[STUDY TEXT — start]
Fruits, vegetables sold in Oman flout safety norms

Dec. 14: A study has found that fresh fruits and vegetables sold in Oman do not meet hygiene standards and there is a need for stricter monitoring mechanisms.
The study was conducted by Zahra S Al Kharousi from the department of food science and nutrition, College of Agricultural and Marine Sciences at Sultan Qaboos University (SQU).
It may be noted that in Oman, large quantities of fruits and vegetables are imported from all parts of the world to provide a year-round supply.
This study assessed the microbial load of some fresh fruits and vegetables imported or grown in Oman and identified the isolated bacteria by biochemical and molecular methods with emphasis on emergent opportunistic pathogens.
The study also investigated genetic relationships between bacteria isolated from fruits and vegetables originated from different countries in the world.
Fruits and vegetables mostly consumed raw were selected for this study.
[STUDY TEXT — finish]
[PROVIDED INFORMATION — start]
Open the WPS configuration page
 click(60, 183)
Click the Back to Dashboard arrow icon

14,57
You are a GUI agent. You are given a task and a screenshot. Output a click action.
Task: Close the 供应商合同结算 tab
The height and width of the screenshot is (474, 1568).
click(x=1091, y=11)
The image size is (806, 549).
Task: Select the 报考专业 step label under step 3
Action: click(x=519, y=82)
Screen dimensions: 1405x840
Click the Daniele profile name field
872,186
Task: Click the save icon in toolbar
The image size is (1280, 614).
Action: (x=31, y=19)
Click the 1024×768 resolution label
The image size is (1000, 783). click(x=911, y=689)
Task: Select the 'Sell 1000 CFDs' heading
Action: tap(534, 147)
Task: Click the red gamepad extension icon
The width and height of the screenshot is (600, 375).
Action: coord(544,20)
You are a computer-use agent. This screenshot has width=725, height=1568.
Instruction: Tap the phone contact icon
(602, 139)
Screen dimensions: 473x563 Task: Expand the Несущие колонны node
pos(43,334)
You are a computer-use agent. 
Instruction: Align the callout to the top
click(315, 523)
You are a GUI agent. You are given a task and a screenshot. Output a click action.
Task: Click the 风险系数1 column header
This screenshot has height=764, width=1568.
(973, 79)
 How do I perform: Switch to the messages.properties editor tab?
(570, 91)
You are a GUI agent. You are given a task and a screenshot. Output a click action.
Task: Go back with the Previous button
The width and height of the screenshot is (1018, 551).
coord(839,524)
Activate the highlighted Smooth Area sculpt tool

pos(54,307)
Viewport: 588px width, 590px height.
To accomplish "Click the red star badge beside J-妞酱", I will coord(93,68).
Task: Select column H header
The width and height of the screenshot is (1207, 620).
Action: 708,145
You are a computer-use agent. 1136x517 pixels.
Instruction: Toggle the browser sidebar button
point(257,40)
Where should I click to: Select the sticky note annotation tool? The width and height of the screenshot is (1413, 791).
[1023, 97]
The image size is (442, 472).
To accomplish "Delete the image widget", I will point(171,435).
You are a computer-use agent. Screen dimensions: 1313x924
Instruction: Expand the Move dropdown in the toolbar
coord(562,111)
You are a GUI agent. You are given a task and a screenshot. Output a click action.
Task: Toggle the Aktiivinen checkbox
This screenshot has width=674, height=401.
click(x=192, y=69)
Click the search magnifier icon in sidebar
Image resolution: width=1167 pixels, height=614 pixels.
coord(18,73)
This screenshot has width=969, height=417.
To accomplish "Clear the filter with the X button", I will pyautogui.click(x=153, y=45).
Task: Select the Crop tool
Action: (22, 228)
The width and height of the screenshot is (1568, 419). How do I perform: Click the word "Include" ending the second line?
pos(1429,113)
[PROVIDED INFORMATION — finish]
_TASK DESCRIPTION:_
Please continue the article about fruit and vegetable safety in Oman from the point where it stops.

_RESULT OF THIS TASK:_
These contained 13 types of fresh imported or locally produced fruits and vegetables including banana, dates, mango, papaya, pomegranate, tomato, watermelon, cabbage, capsicum, carrot, cucumber, lettuce and radish.
The samples were purchased from local markets in Muscat or Nizwa, during the period of April to September 2014. The imported fruits and vegetables originated from different countries and they were selected depending on their availability in the market during that period. The study identified the presence of high counts of aerobic plate count and Enterobacteriaceae as well as fecal bacteria in the analysed samples.